Jesse Jackson’s American Screed

Rev. Jesse Jackson Sr. thinks America is going to hell in a hand basket.

  • “Some Americans seem to believe that we have done enough to achieve justice.”
  • “A decade ago there were 40 million uninsured people. Today the number is closer to 50 million.”
  • “There is greater income inequality and more poverty.”
  • “Average Americans have lost trillions of dollars in family wealth….”
  • “Our incarceration rate continues to grow….”
  • “Fewer boys are finishing college and …”
  • “… the rate at which we produce engineers is dropping.”
  • “We rank lower in health outcomes than much poorer nations.”
  • “Racial profiling, abuse of prosecutorial discretion, excessive use of police force, runaway juries, disparate sentencing and selective prosecution are generally accepted as normal, not exceptional.”
  • “… too much race discrimination lurks in our work places.”
  • “Instead of looking at our immigrant population as a strength to be cultivated, we ignore, or pander to them.”
  • “Our civil rights apparatus is fraying. There is a trend away from joining and supporting organizations – churches, unions, and civil rights organizations.”
  • “Perhaps the most disturbing trend is away from the universal franchise. The right to vote secures every other right. We are encountering stiff headwinds that threaten to undermine democracy itself.
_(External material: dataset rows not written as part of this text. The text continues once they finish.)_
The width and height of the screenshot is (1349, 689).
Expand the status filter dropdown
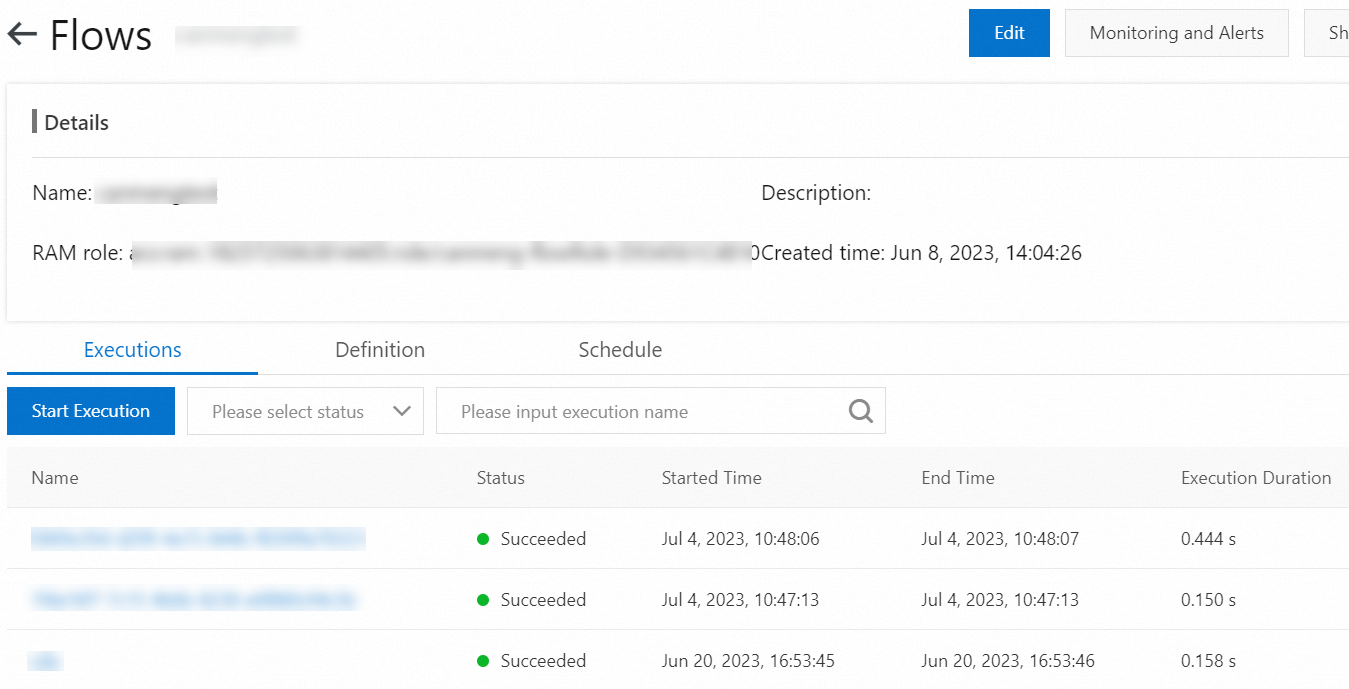coord(304,410)
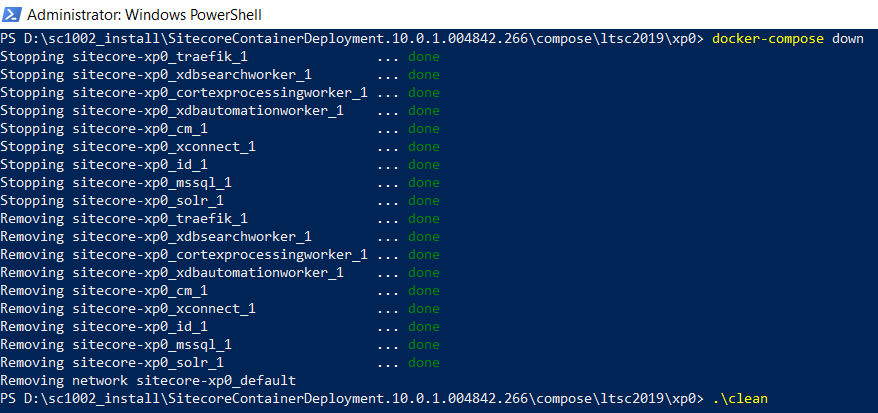Select the Stopping sitecore-xp0_xdbsearchworker_1 line
The height and width of the screenshot is (413, 878).
pyautogui.click(x=156, y=75)
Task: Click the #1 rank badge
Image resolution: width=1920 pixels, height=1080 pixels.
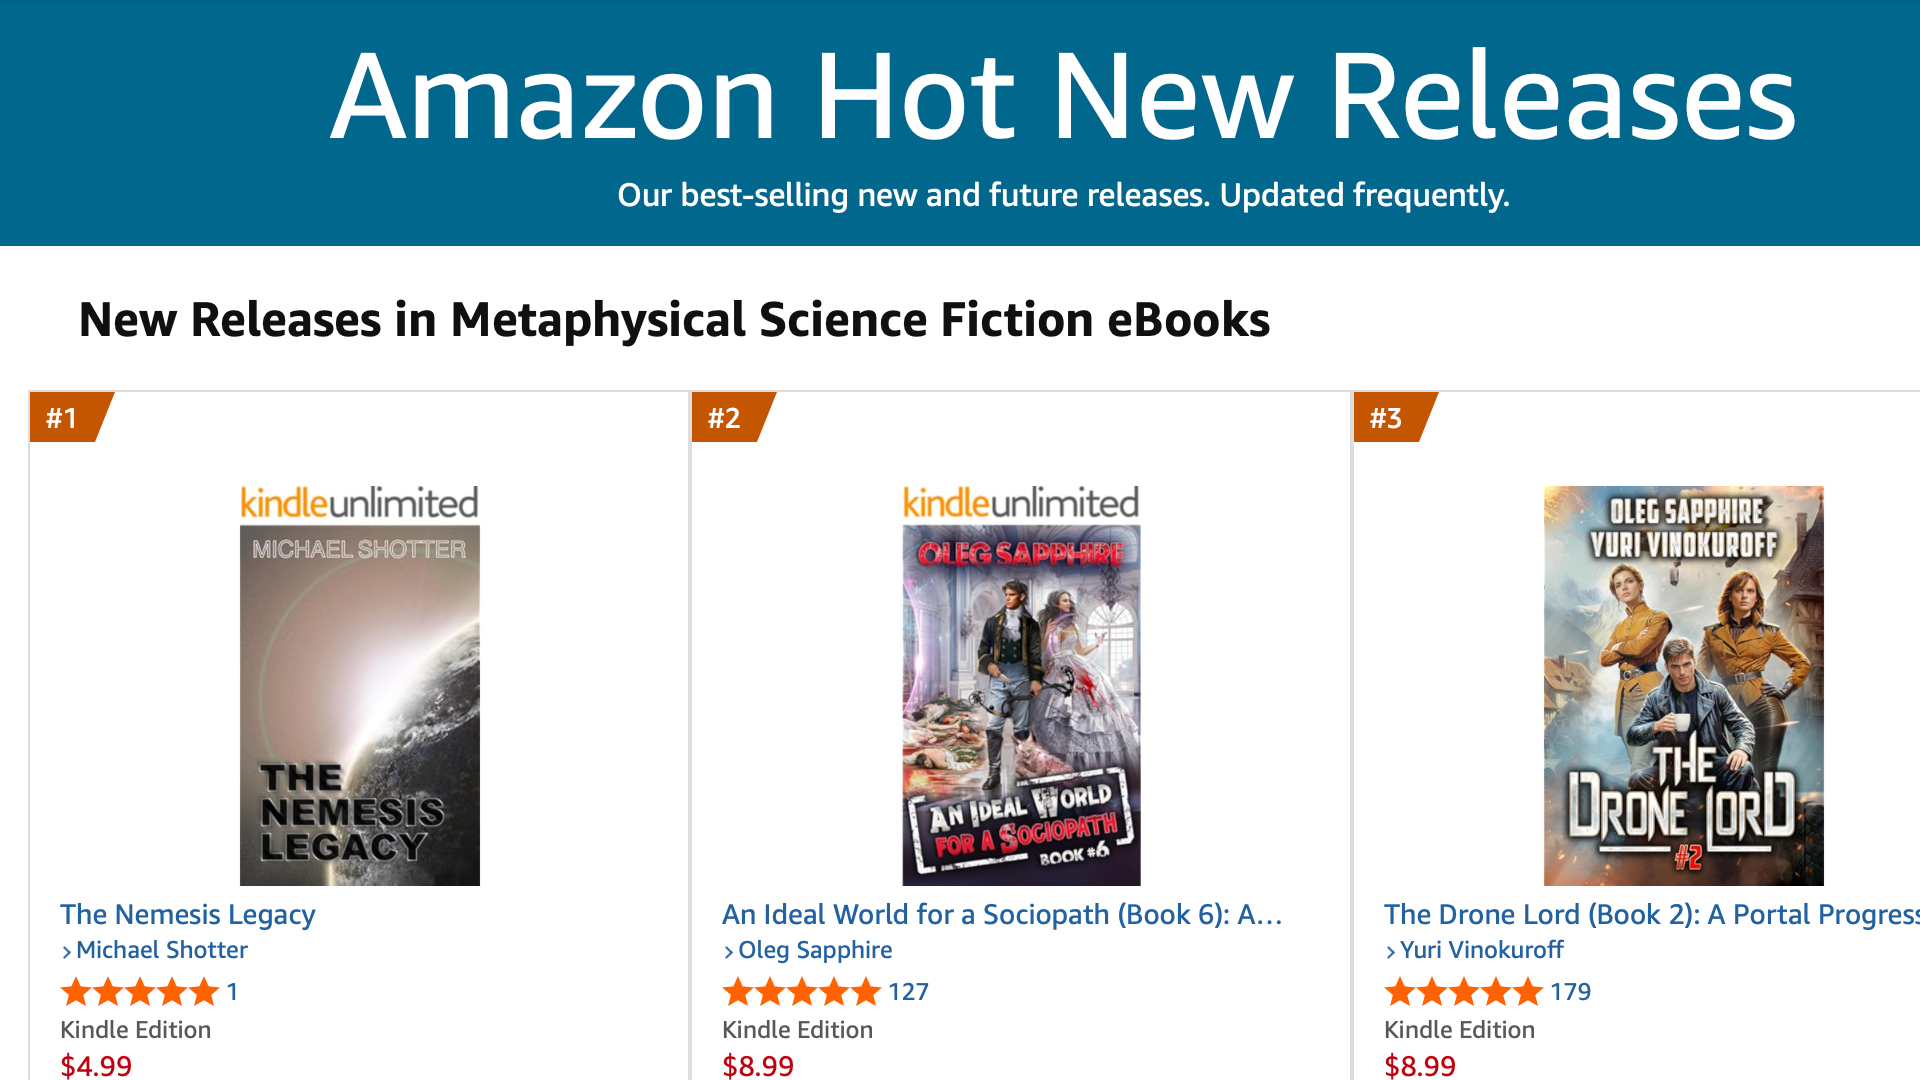Action: point(63,417)
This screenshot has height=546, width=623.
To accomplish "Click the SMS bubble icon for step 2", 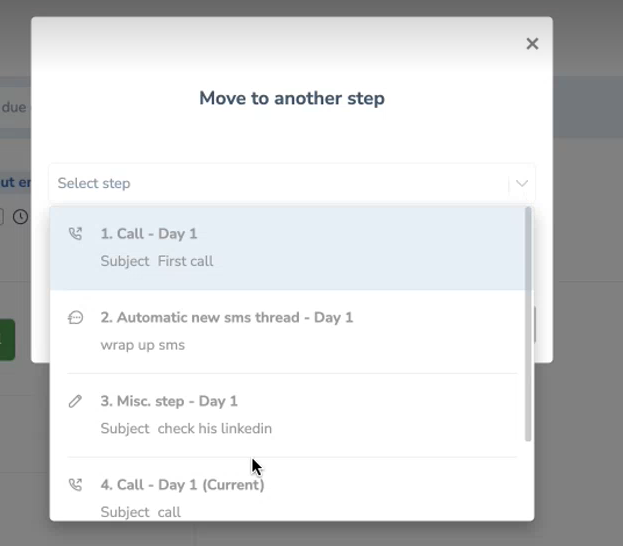I will coord(75,318).
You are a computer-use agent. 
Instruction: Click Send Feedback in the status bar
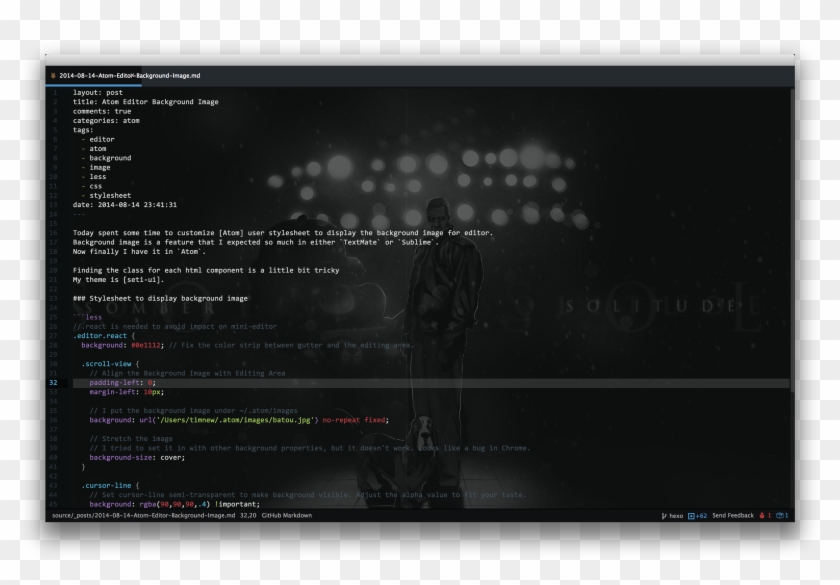pyautogui.click(x=732, y=516)
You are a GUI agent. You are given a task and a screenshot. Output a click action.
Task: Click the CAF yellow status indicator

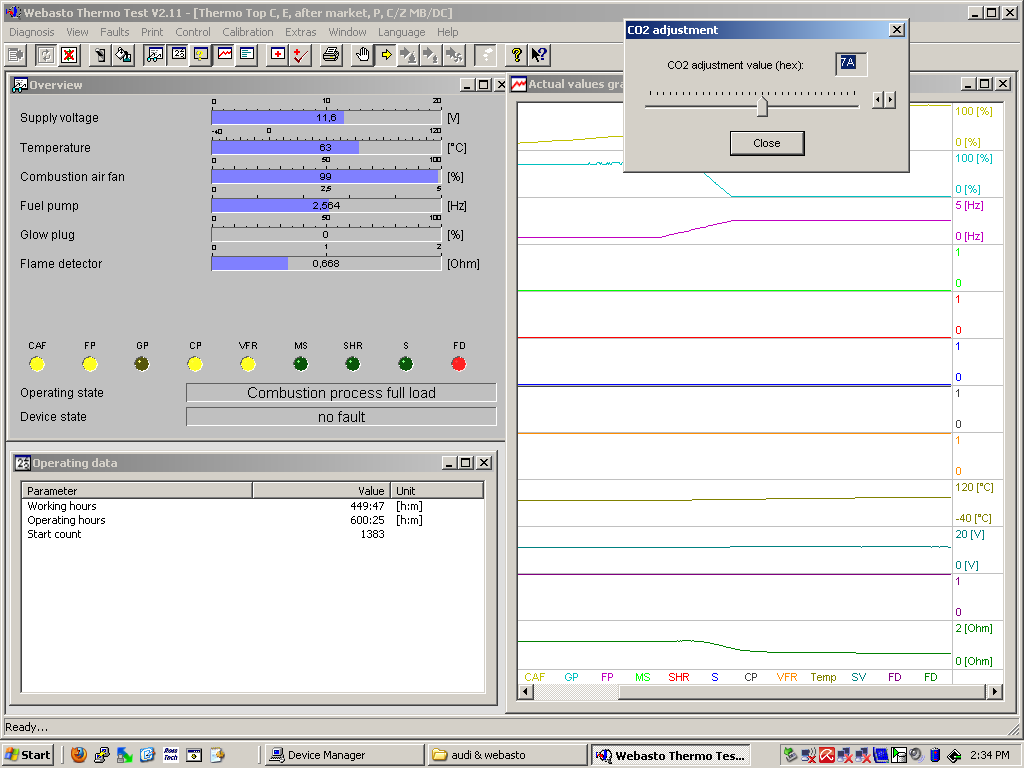pos(37,364)
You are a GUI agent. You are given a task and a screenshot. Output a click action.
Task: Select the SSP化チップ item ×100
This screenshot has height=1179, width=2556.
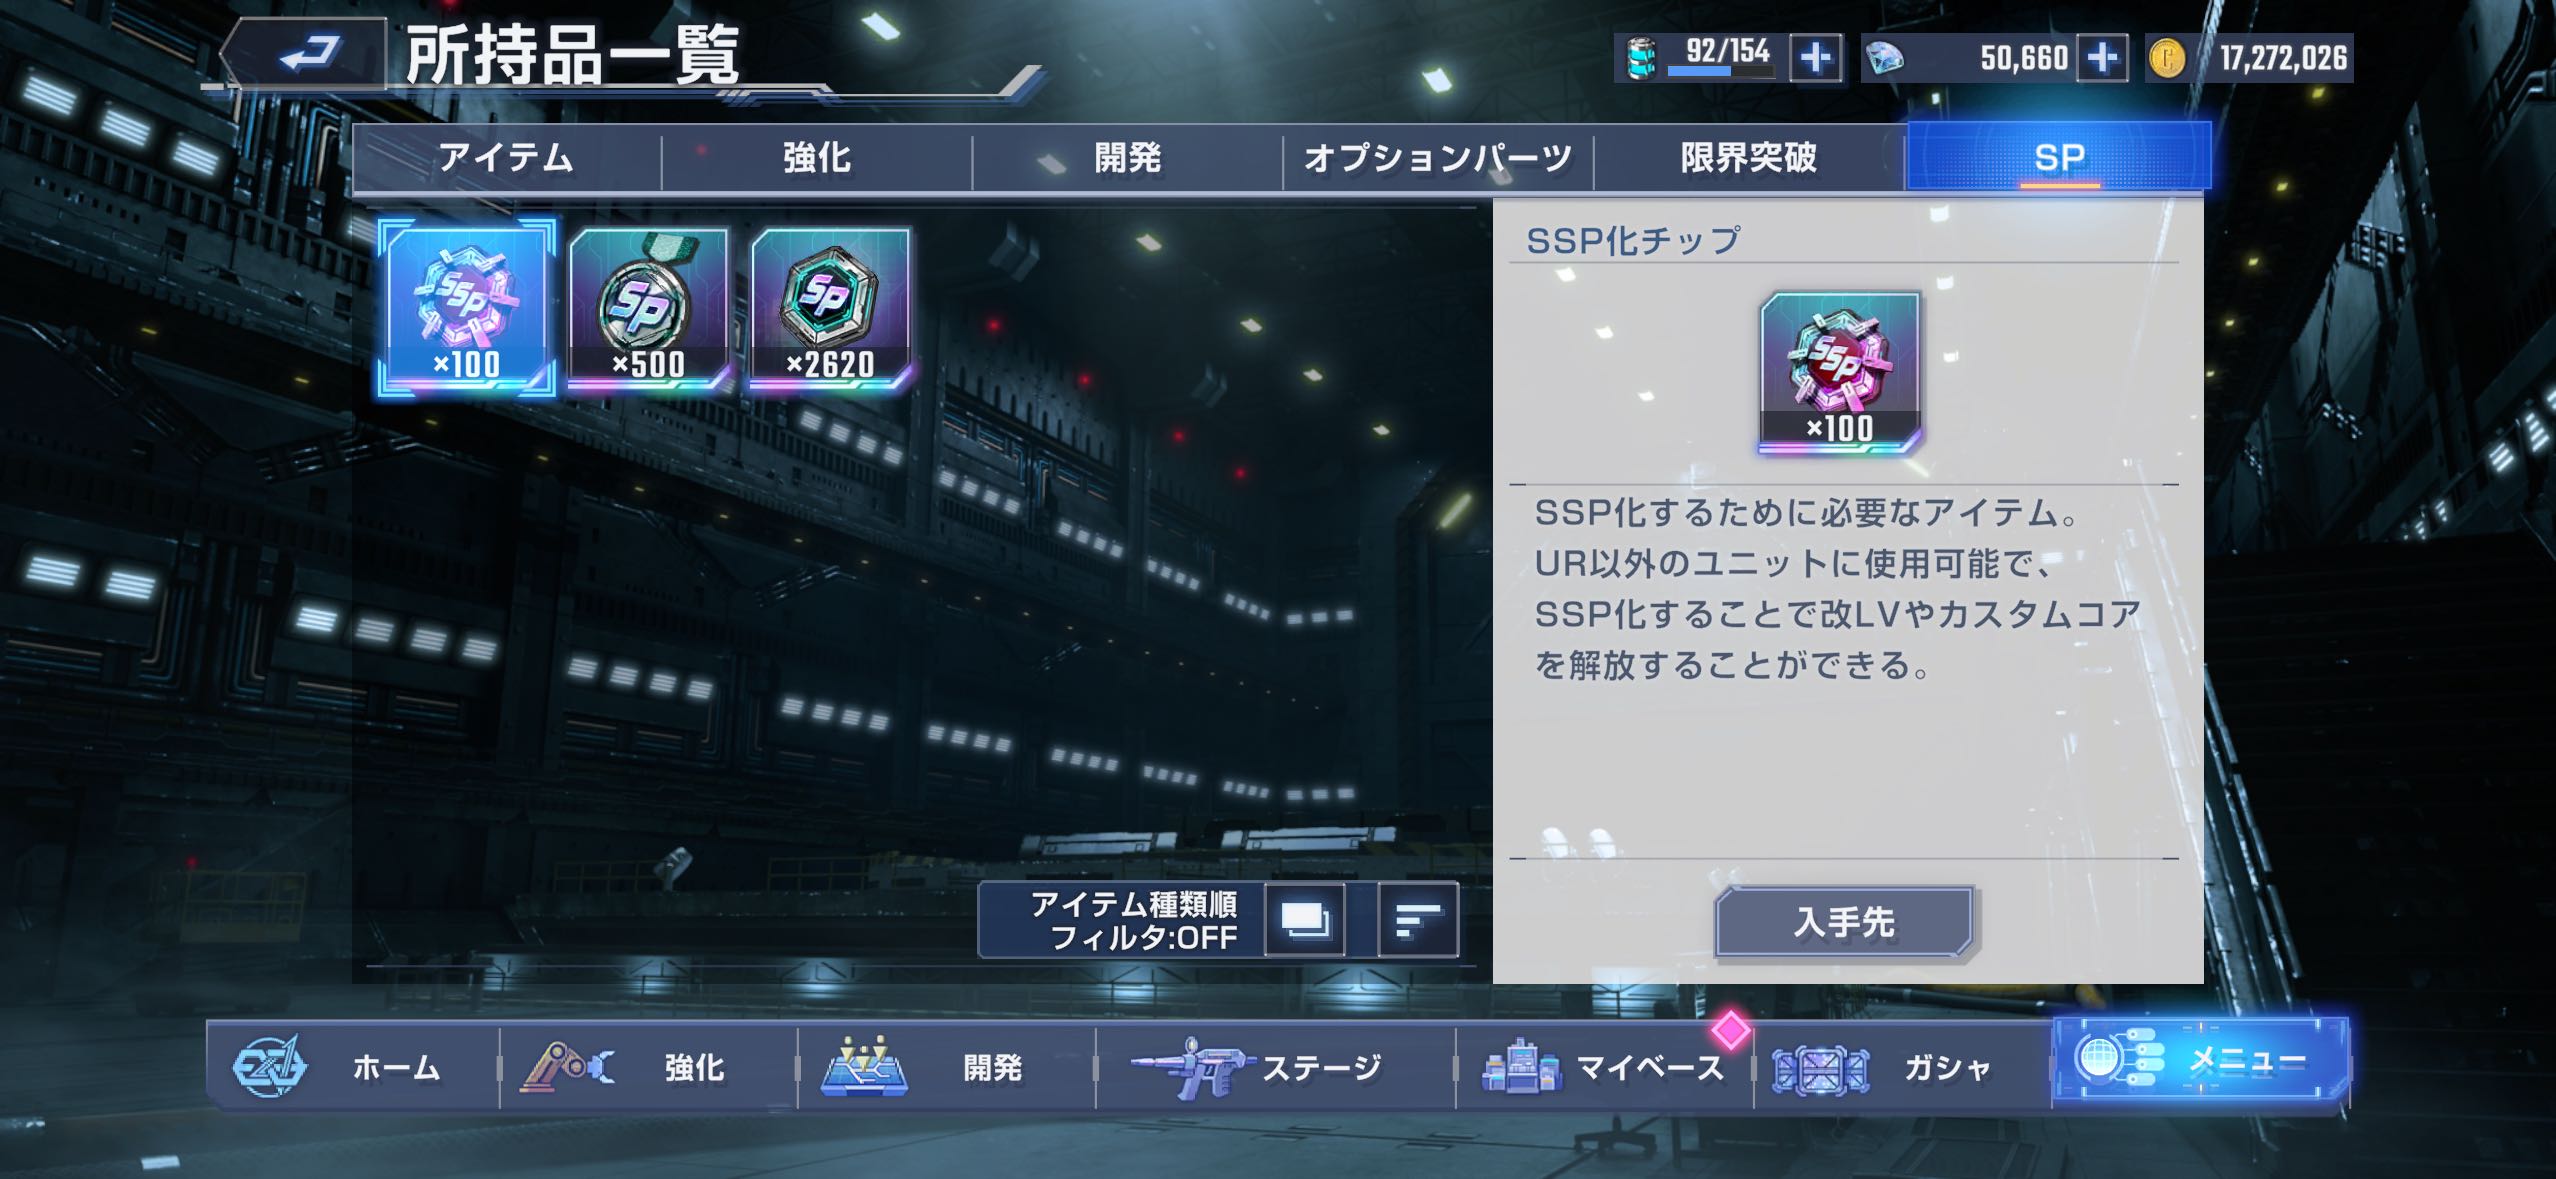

Despite “Citizens United”, money is not speech.”

My goodness! If things are this bad after only four years of President Obama, how bad will they be after eight?

More troubling than Rev. Jackson’s list of particulars in his long indictment of his country is his officiously offensive assumption that his policy preferences represent “the high road” and that those of us who disagree with him “travel in the opposite direction and move the nation away from equal opportunity and justice,” that we are in effect un-American.

“Affirmative action is under attack,” he notes correctly, and his conclusion is even largely correct:

America is not a race, or a religion, color or language. America is built on a set of noble, but fragile premises: All men are created equal; one person-one vote; majority rule. It is these principles that make the American experiment work – undoing them could unravel the fabric of the nation.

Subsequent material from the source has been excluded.